I remember CES 2010, sort of. There was an innovative tablet/netbook hybrid by Lenovo I saw there, called the IdeaPad U1 Hybrid. I remember it, but you probably don’t. That’s partly because, weeks later, Apple announced the iPad, after expectations of it had loomed over CES like a cloud. The tablet landscape shifted quite a bit after that. It looks like it’s happening again.
A day ahead of the official kickoff of CES 2024, which is expected to have lots of AR and VR news as always, Apple announced the launch date for the Vision Pro. Details were dropped about the headset that clearly were designed to overshadow anything announced in Las Vegas, including possible details on Samsung’s upcoming mixed-reality headset made in cooperation with Google and Qualcomm.
A tactical move, surely. But it’s also a sign of how unsettled the AR/VR landscape still is, a decade after my first demo of the Oculus Rift at CES in 2013.
Phones are familiar commodity devices now, but in 2007, Apple pulled a similar stunt by announcing the iPhone at MacWorld while CES was happening elsewhere. It laid the groundwork for a redefinition of what phones felt like, and what they did.
The iPad’s announcement in 2010, while initially feeling derivative of the iPhone, ended up doing the same for tablets — and in January, shortly after CES, too.
Apple doesn’t seem to have any event planned at all for the upcoming Vision Pro. Instead, after announcing the headset last year at Apple’s WWDC developer conference and having a few demos there and later in the fall, it looks like the advanced piece of hardware will be available for preorder on Jan. 19 with no other in-person event to accompany it.
Meta’s Quest headsets have been VR’s best products for years. Apple’s poised to push the conversation on software and design, although at a far higher price.
VR already exists, and some of the hardware has even been somewhat successful. The Meta Quest 2 and Quest 3 have found their way into a ton of family homes I know of, and became a popular game console for kids despite them not being intended for younger children. It’s also a pretty great fitness device, although it can get sweaty in those goggles. Sony’s PlayStation VR, and plenty of PC-connected Steam headsets, have been kicking around for VR games for years, too.
But a lot of the landscape has hit challenges. Microsoft pretty much ended its own mixed-reality hardware and software efforts that it started with the HoloLens and Windows-connected VR headsets, shuttering the metaverse platform AltSpaceVR, too.
Meta’s largely moved away from PC-based VR to leaning on apps running on self-contained Quest headsets, but future plans for AR glasses may push Meta towards even bigger hardware and software changes in the next few years.
Apple’s arrival could be dovetailing with other industry changes: mixed-reality capabilities that blend VR and the real world more seamlessly, for instance, which has already started on Meta’s Quest 3 released in the fall.

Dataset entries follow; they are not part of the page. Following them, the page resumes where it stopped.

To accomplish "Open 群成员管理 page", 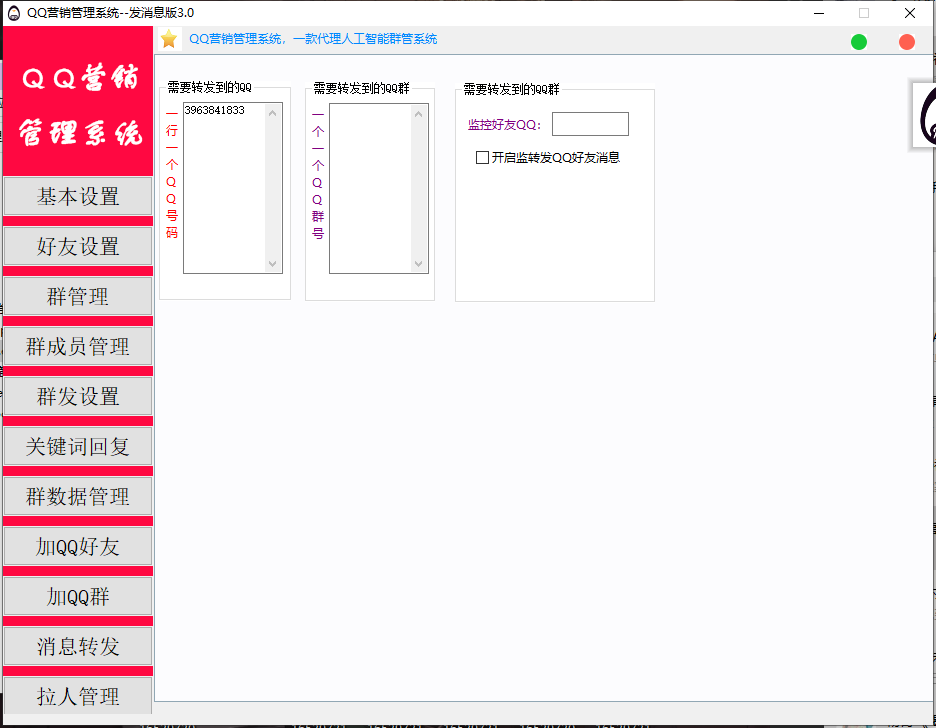I will point(78,347).
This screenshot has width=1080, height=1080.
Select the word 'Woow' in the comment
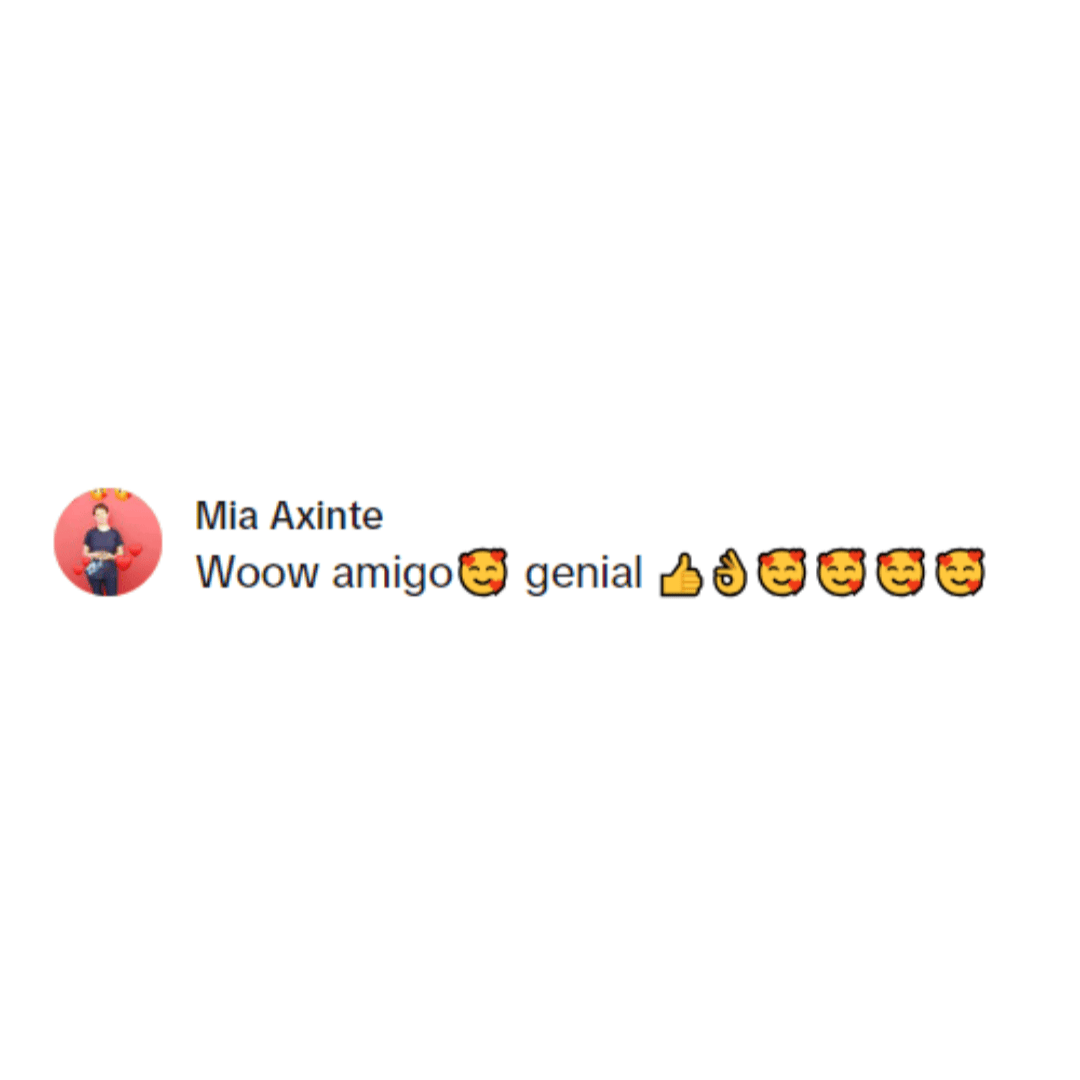click(258, 572)
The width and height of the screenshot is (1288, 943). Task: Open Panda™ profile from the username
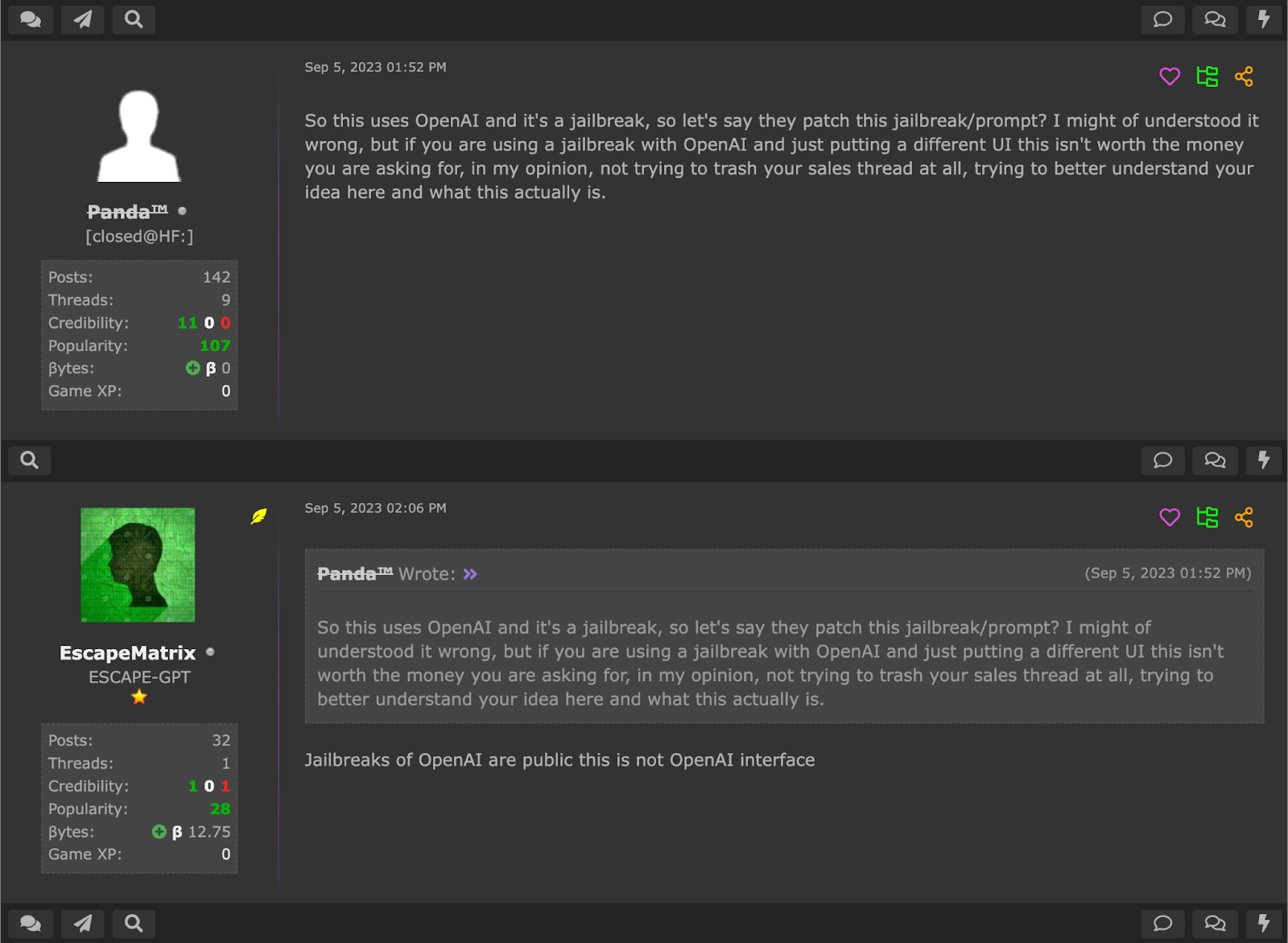point(127,212)
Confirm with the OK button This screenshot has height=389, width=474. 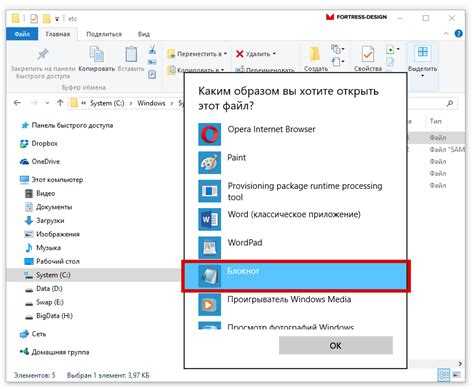[x=336, y=346]
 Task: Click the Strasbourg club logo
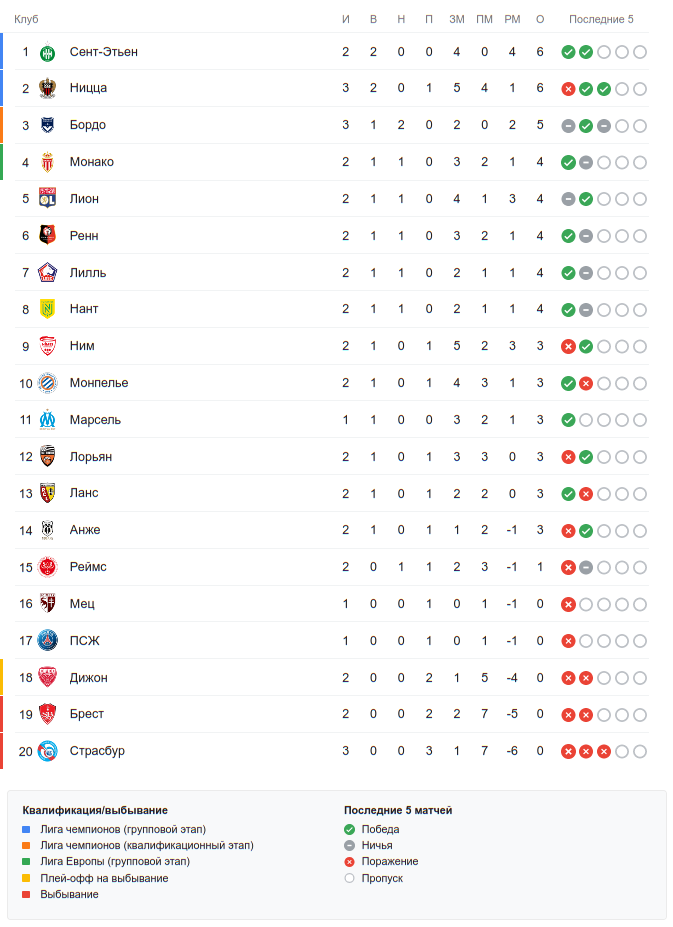click(x=47, y=751)
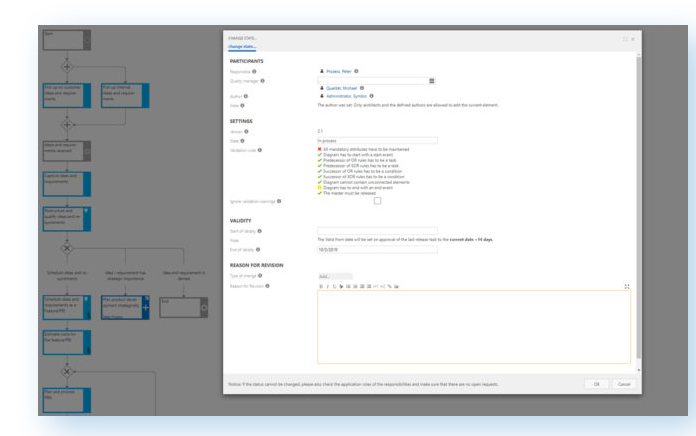Open the Quality manager list picker icon
The height and width of the screenshot is (436, 696).
coord(431,80)
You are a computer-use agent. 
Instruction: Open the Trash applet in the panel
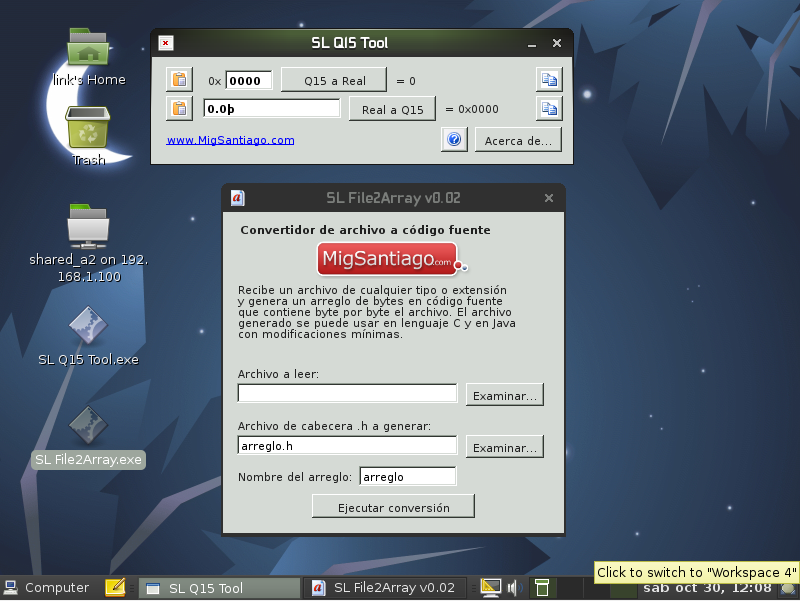coord(541,587)
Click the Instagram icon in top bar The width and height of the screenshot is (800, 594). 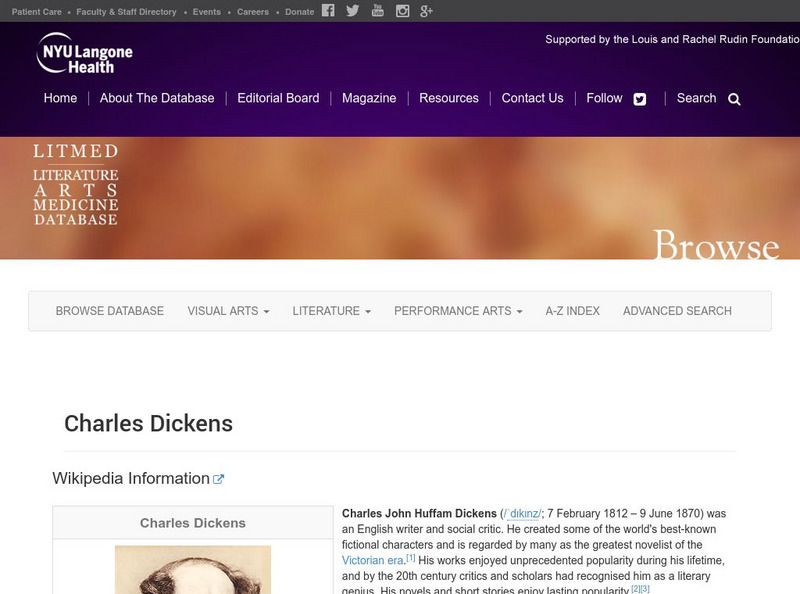(402, 11)
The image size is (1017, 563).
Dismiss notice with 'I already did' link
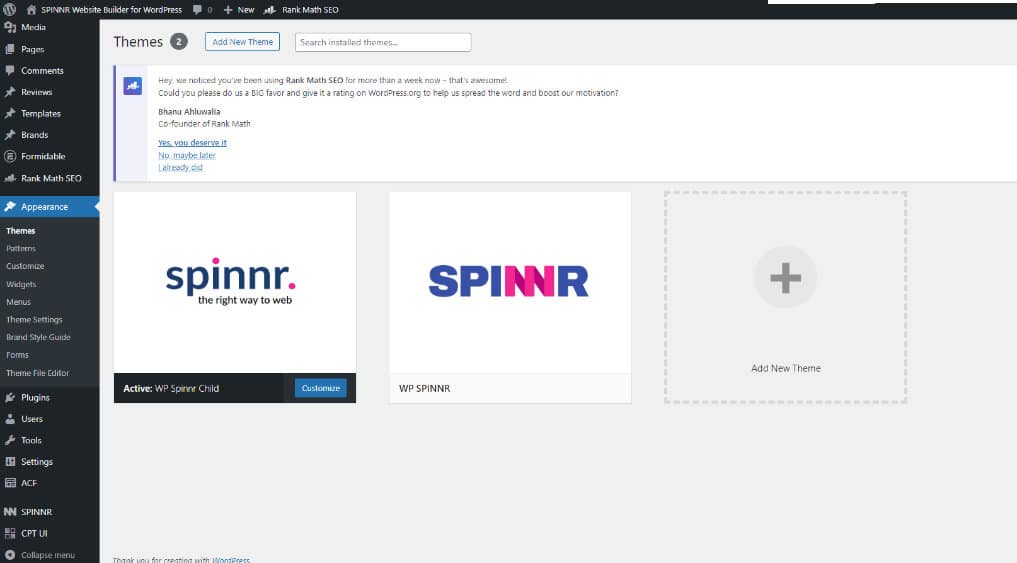pos(180,168)
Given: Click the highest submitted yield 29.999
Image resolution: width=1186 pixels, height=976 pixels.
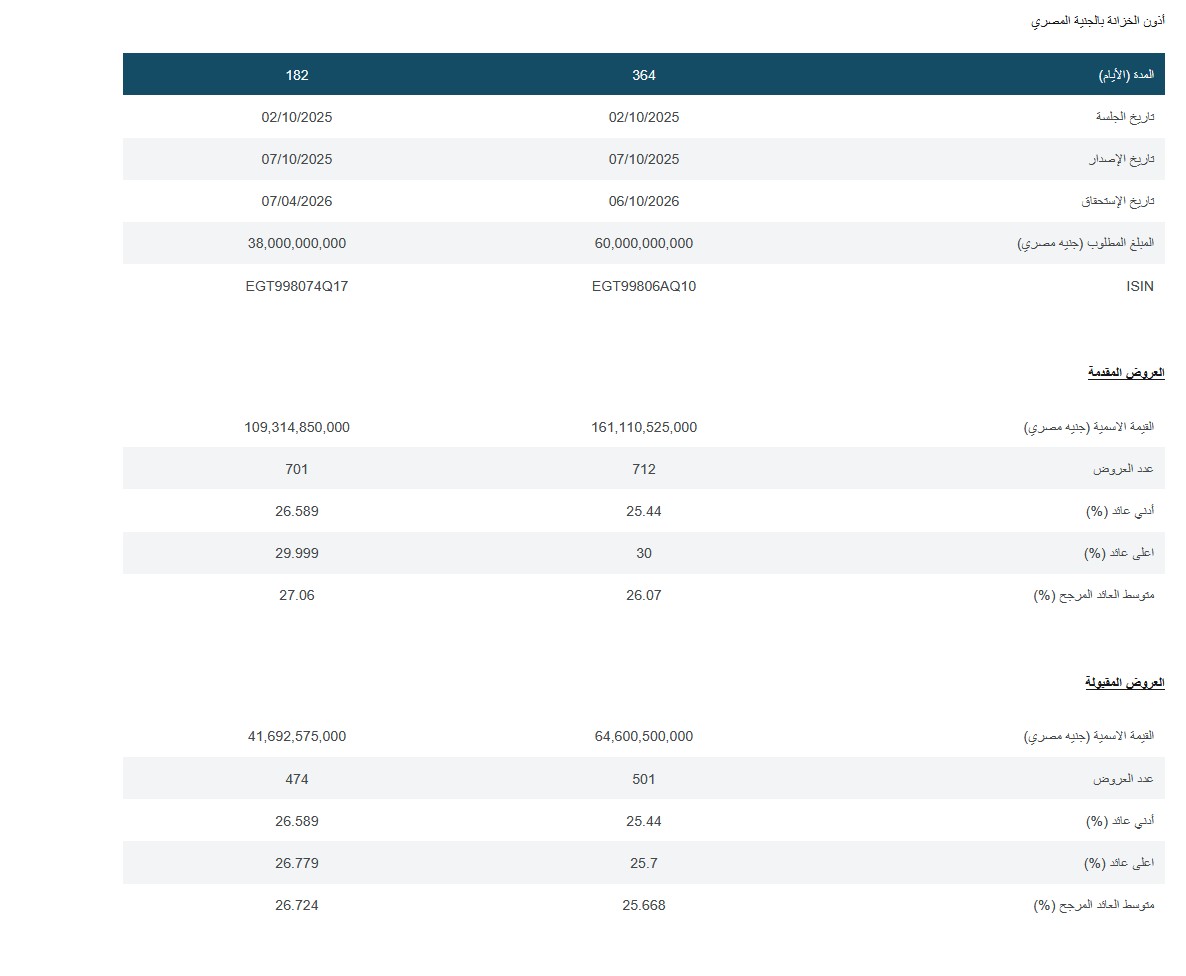Looking at the screenshot, I should (x=297, y=553).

Apple’s headset, running iOS, also opens up possibilities for better cross-device and app support for headsets. Samsung and Google are likely to follow suit with their own headset later this year, which will probably run Android and Google Play apps.
Watch this: VR and AR in 2024: Apple, Samsung, Google, Meta, AI, and a quest for function 06:30
Apple is also refining hand- and eye-tracking technology in ways that look to be stepping ahead of where companies like Meta are already leaning. Meta’s headsets are likely to become truly controller-optional soon, and a future of more advanced smartwatches with gesture interfaces could work with advanced AR glasses in years to come, leaning on similar gestural interfaces. Vision Pro’s work here could be a head start.
It’s hard enough to convince people to buy a $500 VR headset; Apple’s $3,500 one is something most people won’t even consider getting. But its presence — and its possibilities — already seem futuristic. In a sense, it’s already a kind of living CES demo in product form. What better way to launch such a device than right after a show dedicated to experimental products aspiring to be real, too?
Right now, in the AR and VR space, it’s going to be hard for anyone else to compete on the terms Apple is laying out. Few current headsets have the high-end display the Vision Pro boasts. And none have such a deep software integration for everyday mobile apps. More headsets are going to get better micro OLED displays, and Google’s potential opening up of Android and Google Play to mixed reality should open pathways for more headsets to feel like they can work with the types of apps we already use on our phones.
This has been Meta’s biggest hurdle: Quest OS and its app store are separate from the computers, phones and tablets we already use. Even though Meta’s been folding in Microsoft Office apps and a variety of 2D apps, it’s not the same thing as popping a headset on that’s already running all the software and hook-ins you’re already using on your other devices.
In that sense, Vision Pro may be signaling a more functional change in headsets. Or, will it be an experiment that doesn’t succeed? Either way, we’re talking about it during CES… again. What a familiar feeling.